In section 2 we detail the models, data, and experimental setup. Section 3 describes the results of the experiments, focusing on precipitation, sea level pressure (SLP), and the 925-hPa and 200-hPa circulation. Finally, section 4 presents the discussion and conclusions.

2. Methods

a. ICTP AGCM

The model used in this study is the ICTP AGCM (Molteni 2003). It is based on a hydrostatic spectral dynamical core (Held and Suarez 1994) and uses the vorticity divergence form described by Bourke (1974). The parameterized processes include shortwave and longwave radiation; large-scale condensation; convection; surface fluxes of momentum, heat, and moisture; and vertical diffusion. Convection is represented by a mass flux scheme that is activated where conditional instability is present, and boundary layer fluxes are obtained by stability-dependent bulk formulae. A simple one-layer thermodynamic model determines land and ice temperatures. In this study, the ICTP AGCM is configured with eight vertical (sigma) levels [an improvement to the model version presented by Molteni (2003), which used five] and with a spectral truncation at total wavenumber 30. Applications of the ICTP AGCM can be found in Bracco et al. (2005) and Kucharski et al. (2006a,b, 2009).

b. Data

The SST forcing data come from two sets of CMIP3 simulations (Meehl et al. 2007b); as a control, we use the 20C3M (referred to here as 20C). The 20C experiments originate from preindustrial control runs. In those runs, historical measurements of greenhouse gases, sulfate aerosols, and solar and volcanic forcings are applied for the twentieth century.

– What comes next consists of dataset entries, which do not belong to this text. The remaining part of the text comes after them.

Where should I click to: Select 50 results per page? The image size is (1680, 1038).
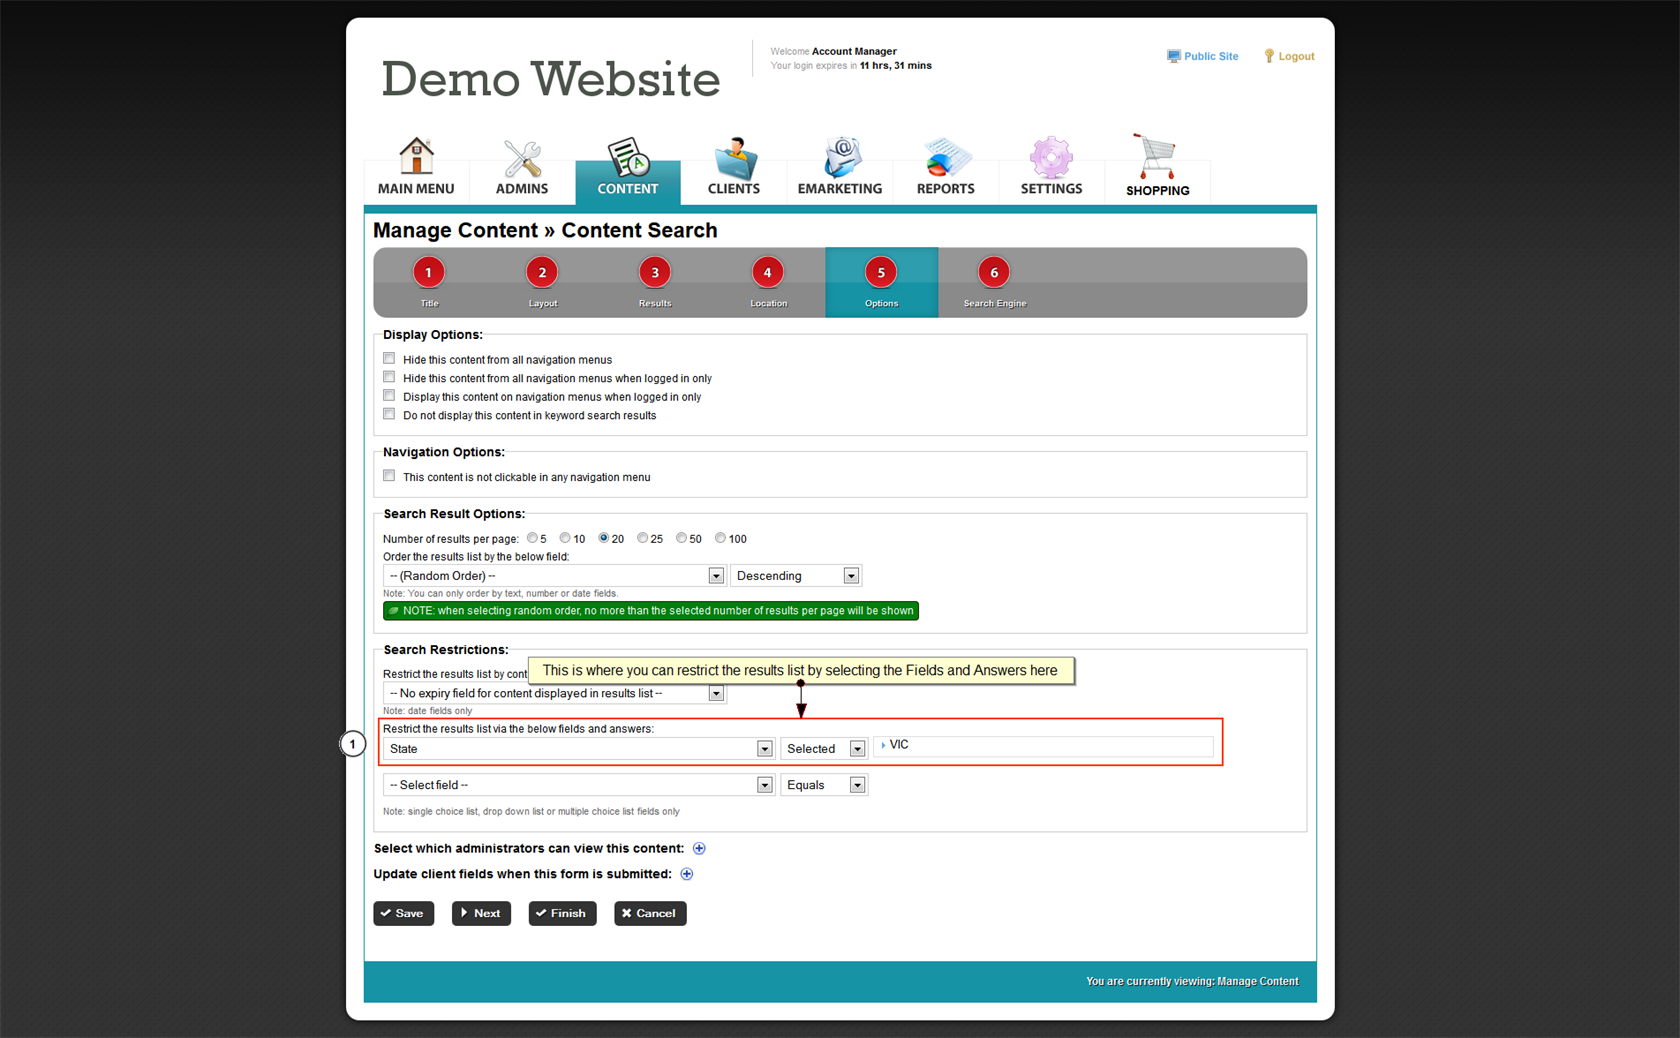point(681,538)
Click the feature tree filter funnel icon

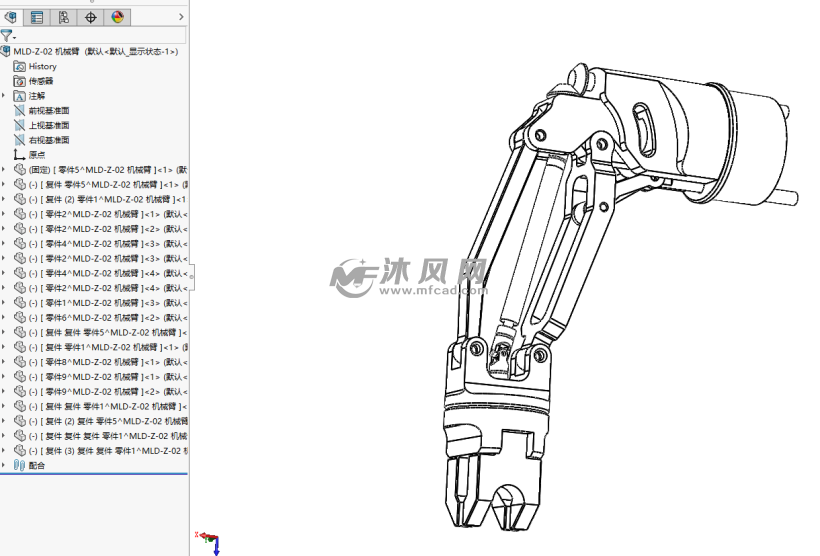coord(7,36)
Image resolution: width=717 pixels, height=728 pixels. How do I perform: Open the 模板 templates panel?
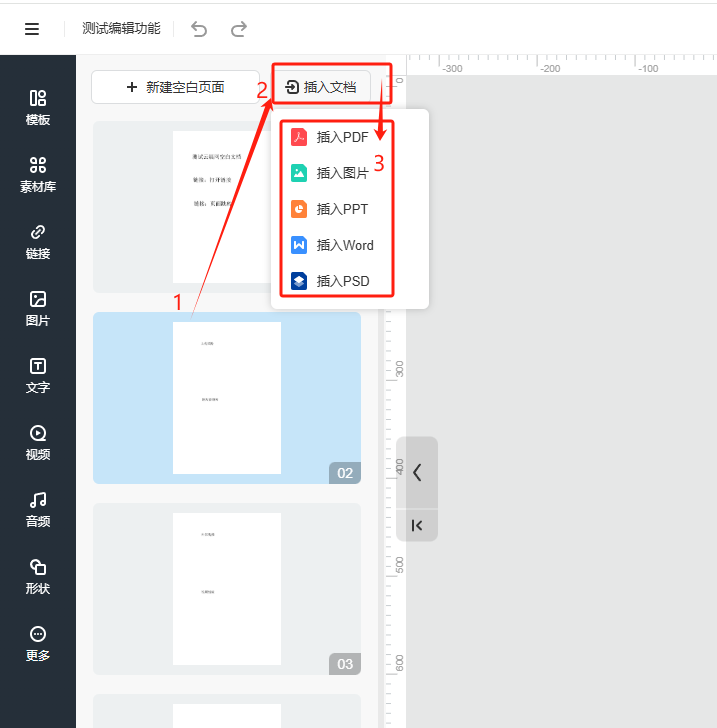38,108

For the future climate projection, we analyze the emission scenario A1B (Nakicenovic and Swart 2000), which uses medium-high carbon emissions (between 1450 and 1800 GtC) and carbon dioxide concentrations (700 ppm by 2100) to be consistent with the analysis of Rauscher et al. (2008). Although we focus on one scenario, previous work has indicated that regional precipitation change patterns are relatively insensitive to the scenario (Giorgi and Bi 2005). We compare two periods: 1961–90 (twentieth century) and 2061–90 (twenty-first century). We add the delta of the ensemble average SSTs (A1B-20C) from 17 models [see Table 1 in Rauscher et al. (2008)] to climatological observed SSTs derived from the European Centre for Medium-Range Weather Forecasts reanalysis (see Molteni 2003).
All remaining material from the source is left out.